• _Aim_: Rewrite the records starting at the line with "Task: Click the British" and ending at the line with "Image resolution: width=1516", changing "Brokerage account" to "Savings account" and keeping everything else the same. Leave out the pictures.

• _Given data_:
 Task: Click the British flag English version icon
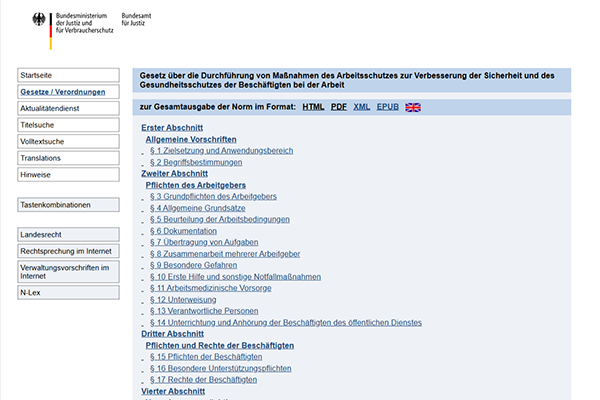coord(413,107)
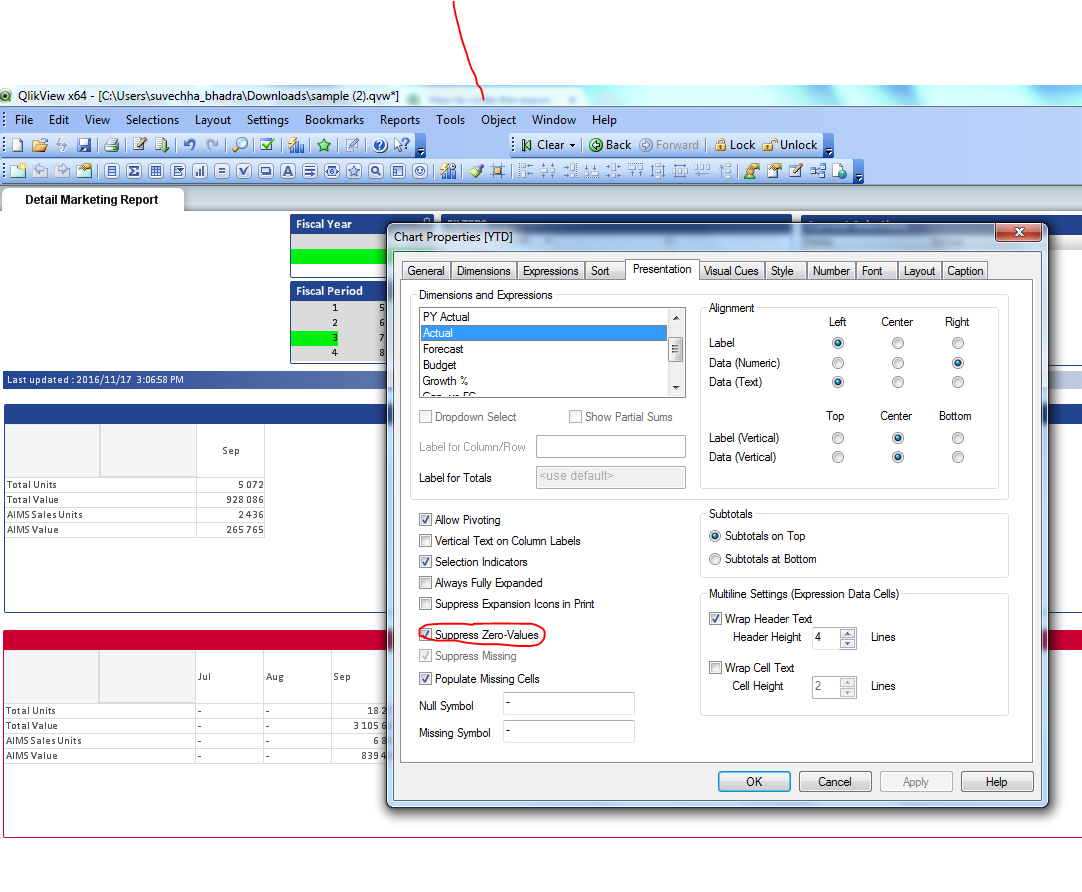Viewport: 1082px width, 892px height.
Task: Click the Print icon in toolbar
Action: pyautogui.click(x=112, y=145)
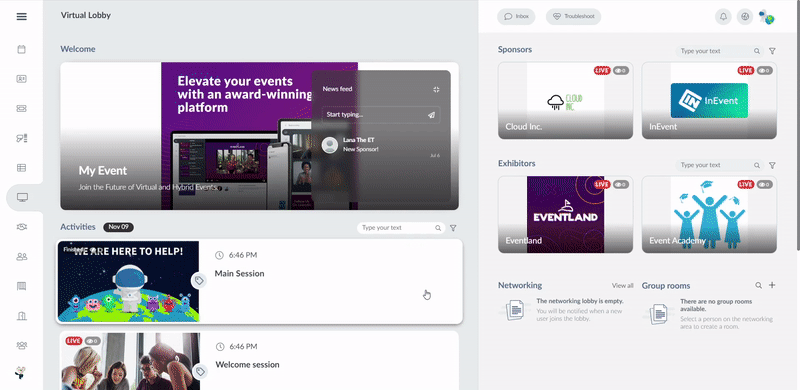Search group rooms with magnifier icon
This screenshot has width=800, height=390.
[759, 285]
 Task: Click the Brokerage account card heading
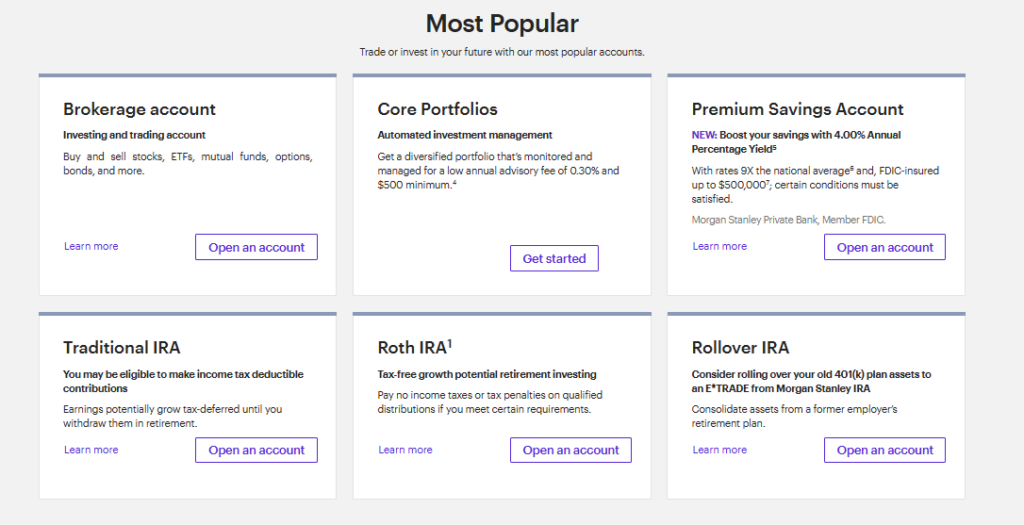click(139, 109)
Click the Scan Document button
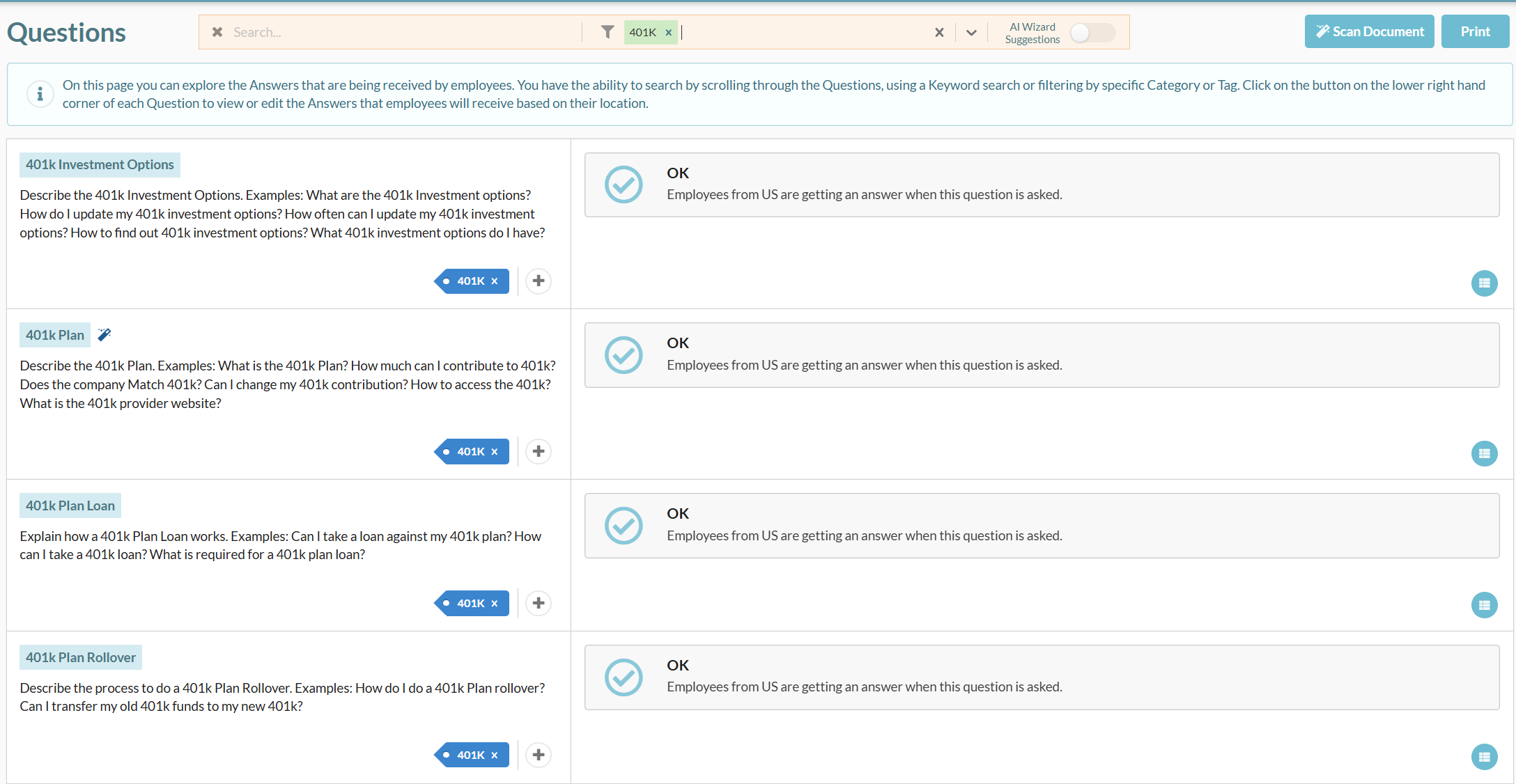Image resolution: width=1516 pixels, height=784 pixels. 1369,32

==

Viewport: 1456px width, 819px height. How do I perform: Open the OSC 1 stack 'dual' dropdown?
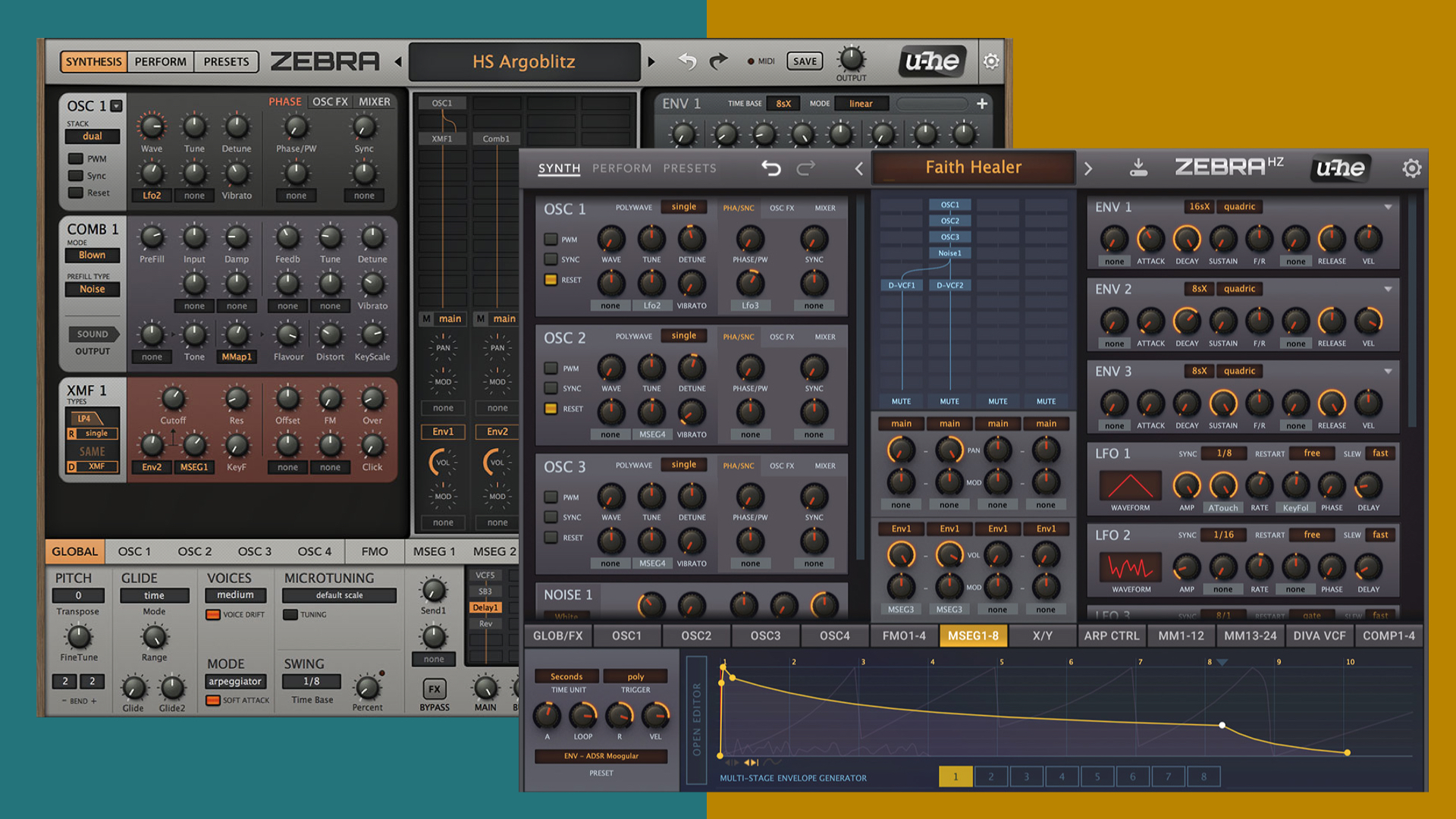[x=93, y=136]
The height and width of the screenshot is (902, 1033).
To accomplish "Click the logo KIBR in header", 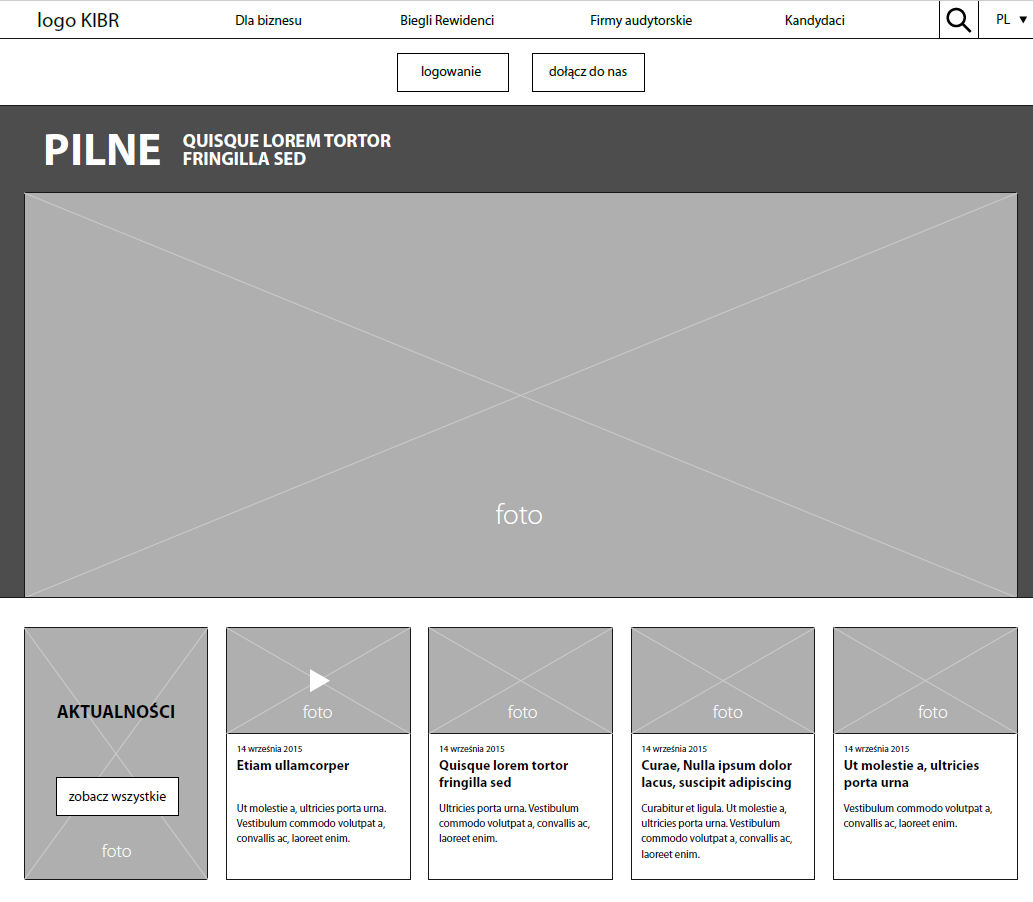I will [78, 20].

• _Full output_:
 Task: Click the British flag English version icon
coord(413,107)
Viewport: 1082px width, 892px height.
Task: Click the Print icon in toolbar
Action: pyautogui.click(x=112, y=145)
Search group rooms with magnifier icon
This screenshot has width=800, height=390.
[759, 285]
 Task: Click the Savings account card heading
click(139, 109)
Click the Scan Document button
Image resolution: width=1516 pixels, height=784 pixels. 1369,32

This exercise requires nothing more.